- _Task objective_
All of the data should be copied exactly, with the pictures left out.

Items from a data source

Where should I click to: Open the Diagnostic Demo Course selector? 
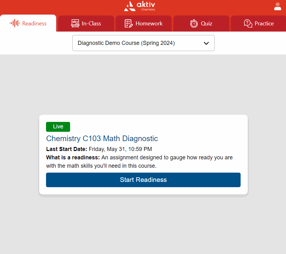pos(126,43)
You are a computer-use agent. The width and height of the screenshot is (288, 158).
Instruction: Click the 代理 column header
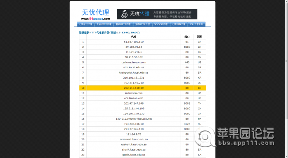[x=134, y=37]
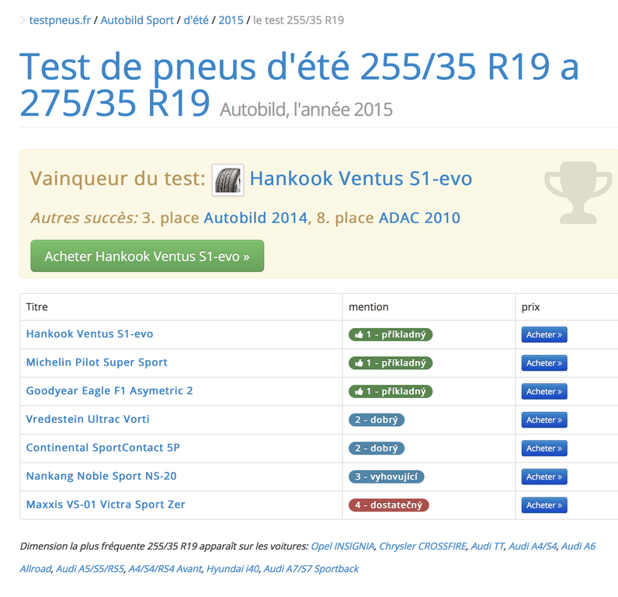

- _Task result_
Where should I click to: Open the Diagnostic Demo Course selector? 
pos(126,43)
You are a computer-use agent. The width and height of the screenshot is (288, 158).
Instruction: Click the 代理 column header
[x=134, y=37]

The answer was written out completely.